Reproduce the patch message, without alteration, from "From: Greg Kroah-Hartman" to "commit aad560b7f63b495f48a7232fd086c5913a676e6f upstream.".

QUOTED TEXT:
▬▬▬

From: Greg Kroah-Hartman <gregkh@linuxfoundation.org>
To: linux-kernel@vger.kernel.org
Cc: Greg Kroah-Hartman <gregkh@linuxfoundation.org>,
stable@vger.kernel.org, Boaz Harrosh <bharrosh@panasas.com>
Subject: [PATCH 3.4 09/30] ore: Fix wrong math in allocation of per device BIO
Date: Tue, 11 Feb 2014 11:06:09 -0800 [thread overview]
Message-ID: <20140211184647.413723379@linuxfoundation.org> (raw)
In-Reply-To: <20140211184647.149512538@linuxfoundation.org>
3.4-stable review patch. If anyone has any objections, please let me know.
------------------
From: Boaz Harrosh <bharrosh@panasas.com>
commit aad560b7f63b495f48a7232fd086c5913a676e6f upstream.
At IO preparation we calculate the max pages at each device and
allocate a BIO per device of that size. The calculation was wrong
on some unaligned corner cases offset/length combination and would
make prepare return with -ENOMEM. This would be bad for pnfs-objects
that would in that case IO through MDS. And fatal for exofs were it
would fail writes with EIO.
Fix it by doing the proper math, that will work in all cases. (I
ran a test with all possible offset/length combinations this time
round).
Also when reading we do not need to allocate for the parity units
since we jump over them.
Also lower the max_io_length to take into account the parity pages
so not to allocate BIOs bigger than PAGE_SIZE
Signed-off-by: Boaz Harrosh <bharrosh@panasas.com>
Signed-off-by: Greg Kroah-Hartman <gregkh@linuxfoundation.org>
---
fs/exofs/ore.c | 37 +++++++++++++++++++++++++------------
include/scsi/osd_ore.h | 1 +
2 files changed, 26 insertions(+), 12 deletions(-)
--- a/fs/exofs/ore.c
+++ b/fs/exofs/ore.c
@@ -103,7 +103,7 @@ int ore_verify_layout(unsigned total_com
layout->max_io_length =
(BIO_MAX_PAGES_KMALLOC * PAGE_SIZE - layout->stripe_unit) *
- layout->group_width;
+ (layout->group_width - layout->parity);
if (layout->parity) {
unsigned stripe_length =
(layout->group_width - layout->parity) *
@@ -286,7 +286,8 @@ int ore_get_rw_state(struct ore_layout
if (length) {
ore_calc_stripe_info(layout, offset, length, &ios->si);
ios->length = ios->si.length;
- ios->nr_pages = (ios->length + PAGE_SIZE - 1) / PAGE_SIZE;
+ ios->nr_pages = ((ios->offset & (PAGE_SIZE - 1)) +
+ ios->length + PAGE_SIZE - 1) / PAGE_SIZE;
if (layout->parity)

▬▬▬

RECORD LIST:
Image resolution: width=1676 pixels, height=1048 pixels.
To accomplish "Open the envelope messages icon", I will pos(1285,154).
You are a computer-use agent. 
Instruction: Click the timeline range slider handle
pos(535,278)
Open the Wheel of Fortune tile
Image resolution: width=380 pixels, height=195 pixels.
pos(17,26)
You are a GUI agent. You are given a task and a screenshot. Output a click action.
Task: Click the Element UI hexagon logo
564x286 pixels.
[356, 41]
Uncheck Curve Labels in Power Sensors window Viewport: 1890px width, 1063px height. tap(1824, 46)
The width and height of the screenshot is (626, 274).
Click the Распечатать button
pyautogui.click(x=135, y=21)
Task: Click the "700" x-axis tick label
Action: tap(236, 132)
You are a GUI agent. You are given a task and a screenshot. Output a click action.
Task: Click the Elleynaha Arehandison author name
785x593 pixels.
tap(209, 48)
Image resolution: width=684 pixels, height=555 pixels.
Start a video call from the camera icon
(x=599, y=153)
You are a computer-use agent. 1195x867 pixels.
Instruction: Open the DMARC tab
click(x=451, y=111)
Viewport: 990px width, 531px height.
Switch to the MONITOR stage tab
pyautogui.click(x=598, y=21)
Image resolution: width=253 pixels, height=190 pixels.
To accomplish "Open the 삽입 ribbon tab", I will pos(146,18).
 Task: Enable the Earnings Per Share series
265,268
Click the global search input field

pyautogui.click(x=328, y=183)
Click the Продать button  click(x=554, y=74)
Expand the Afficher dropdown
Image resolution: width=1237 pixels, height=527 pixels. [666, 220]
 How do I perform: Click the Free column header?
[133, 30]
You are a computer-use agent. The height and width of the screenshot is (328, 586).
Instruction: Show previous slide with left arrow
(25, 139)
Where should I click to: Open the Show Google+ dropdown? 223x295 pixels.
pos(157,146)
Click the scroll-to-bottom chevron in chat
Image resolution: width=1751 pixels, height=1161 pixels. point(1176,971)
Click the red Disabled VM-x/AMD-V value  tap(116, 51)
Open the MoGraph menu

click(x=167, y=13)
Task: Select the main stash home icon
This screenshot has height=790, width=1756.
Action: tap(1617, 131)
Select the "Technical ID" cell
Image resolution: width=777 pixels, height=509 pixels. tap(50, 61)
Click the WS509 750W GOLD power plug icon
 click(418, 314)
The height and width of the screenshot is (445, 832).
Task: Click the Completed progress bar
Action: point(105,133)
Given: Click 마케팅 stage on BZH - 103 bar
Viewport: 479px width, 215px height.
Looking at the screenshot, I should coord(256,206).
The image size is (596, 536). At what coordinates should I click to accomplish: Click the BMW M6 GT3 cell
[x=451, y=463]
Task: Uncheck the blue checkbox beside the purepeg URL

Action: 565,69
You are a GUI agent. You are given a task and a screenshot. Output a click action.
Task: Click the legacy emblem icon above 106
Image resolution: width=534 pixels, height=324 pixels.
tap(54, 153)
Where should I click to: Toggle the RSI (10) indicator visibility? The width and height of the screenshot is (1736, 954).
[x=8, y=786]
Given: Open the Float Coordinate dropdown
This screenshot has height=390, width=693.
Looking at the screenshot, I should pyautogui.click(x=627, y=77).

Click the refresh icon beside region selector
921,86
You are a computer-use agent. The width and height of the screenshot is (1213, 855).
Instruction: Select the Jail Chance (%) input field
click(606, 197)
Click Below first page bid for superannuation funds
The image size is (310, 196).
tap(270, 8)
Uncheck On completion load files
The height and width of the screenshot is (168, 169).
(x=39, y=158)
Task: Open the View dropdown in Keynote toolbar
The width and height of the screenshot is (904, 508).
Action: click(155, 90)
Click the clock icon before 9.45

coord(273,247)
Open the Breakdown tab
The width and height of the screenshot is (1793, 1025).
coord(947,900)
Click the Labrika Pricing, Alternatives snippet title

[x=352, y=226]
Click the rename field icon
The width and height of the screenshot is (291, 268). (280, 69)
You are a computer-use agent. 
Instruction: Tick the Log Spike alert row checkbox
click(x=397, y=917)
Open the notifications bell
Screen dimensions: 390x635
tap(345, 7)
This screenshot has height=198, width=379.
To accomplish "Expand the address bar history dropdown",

▬▬▬

WRITTEN REPLY:
From: Greg Kroah-Hartman <gregkh@linuxfoundation.org>
To: linux-kernel@vger.kernel.org
Cc: Greg Kroah-Hartman <gregkh@linuxfoundation.org>,
stable@vger.kernel.org, Boaz Harrosh <bharrosh@panasas.com>
Subject: [PATCH 3.4 09/30] ore: Fix wrong math in allocation of per device BIO
Date: Tue, 11 Feb 2014 11:06:09 -0800 [thread overview]
Message-ID: <20140211184647.413723379@linuxfoundation.org> (raw)
In-Reply-To: <20140211184647.149512538@linuxfoundation.org>
3.4-stable review patch. If anyone has any objections, please let me know.
------------------
From: Boaz Harrosh <bharrosh@panasas.com>
commit aad560b7f63b495f48a7232fd086c5913a676e6f upstream.